Although there may not be many published studies that document the test repeat cycle time, it should be possible to estimate the repeat cycle time characteristics in most laboratories. With that information in hand, the laboratory could then plan the frequency of QC to ensure that repeat test results will generally be confirmed after new controls have been analyzed.

Meeting this QC objective may impose increased QC activity in some settings, particularly those hospital laboratories that operate at the minimum frequency required by the CLIA regulations. For many physician offices, daily QC should be adequate, but there should be concern about reducing the frequency to once per week. Few medical settings would seem to justify such a low frequency as once per month.

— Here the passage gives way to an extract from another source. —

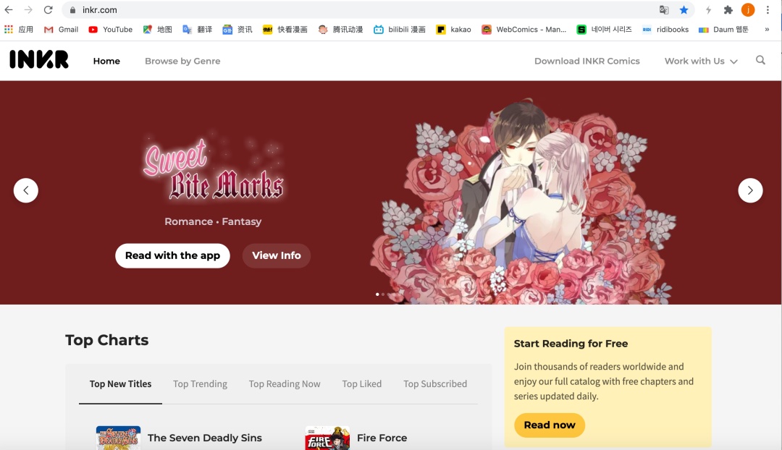Expand the Work with Us dropdown
Image resolution: width=782 pixels, height=450 pixels.
coord(701,61)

There may be other important factors that need to be considered along with the test-repeat cycle. For example, reference laboratories certainty must consider the economics of analyzing large numbers of patient specimens and their own financial consequences if their analytic systems were to produce large numbers of defective results. Likewise in the laboratory, the translation of laboratory errors into patient morbidity and mortality may also illustrate the financial consequences evident in the healthcare setting in which the laboratory operates. Nonetheless, the important role of the physician in the mitigation of risk can be identified right now and should influence the design of our QC systems.

Risk Management, Too

With patient safety in mind, the rationale for the frequency of QC becomes quite simple, in contrast to other approaches being developed and applied by manufacturers for assessing and mitigating the risk of failure of their analytic systems and by laboratories for mitigating the remaining “residual risks” for those changes that may occur under routine laboratory operations. In a sense, this is risk management too, but made simple by focusing on the physician and the patient, not the manufacturer and the instrument. The important point is that this approach would ensure that the physician continues to have the opportunity to reduce the risk that an erroneous laboratory result poses for the patient.

References

  1. Shan Yuan,1 Michael L. Astion,1* Jeff Schapiro,1,2† and Ajit P. Limaye1,2 Clinical Impact Associated with Corrected Results in Clinical Microbiology Testing. J Clin Microbiol. 2005 May; 43(5): 2188–2193
  2. Carl van Walraven1and Michael Raymond, Population-based Study of Repeat Laboratory Testing. Clinical Chemistry 49:121997–2005 (2003)

Biography: Kent Dooley

Kent Dooley obtained his Ph.D. in organic chemistry from UBC in 1976. He then did a post doctorate fellowship in inherited metabolic diseases at the BC Children’s Hospital. This was followed by a clinical chemistry fellowship at the University of Texas in Houston where he was subsequently appointed to the and to the position of Assistant Technical Director of Clinical Chemistry at Hermann Hospital and Assistant professor of pathology at the University of Texas Medical School - Houston. In 1981 he moved to the IWK Children’s Hospital in Halifax, Nova Scotia to become the Head of Clinical Biochemistry. In 1984 he became a Founding Fellow of the Canadian Academy of Clinical Biochemists. In 1990 he assumed to role of Director of Pathology and Laboratory Medicine at the IWK Grace Health Center. His primary clinical and research interests are in newborn screening, inherited metabolic diseases and pediatric and maternal-fetal clinical chemistry. From 1999 – 2007 he was the Chair of the Nova Scotia Newborn Screening Committee and from 2001 – 2003 President of the Canadian Society of Clinical Chemists. In 2007 he was awarded the Canadian Society of Clinical Chemists award for Outstanding Contribution to Clinical Chemistry. In 2007 he moved to a position at LifeLabs, a private reference laboratory in Victoria, BC. Dr Dooley continues as an Adjunct Associate Professor of Pathology at Dalhousie University.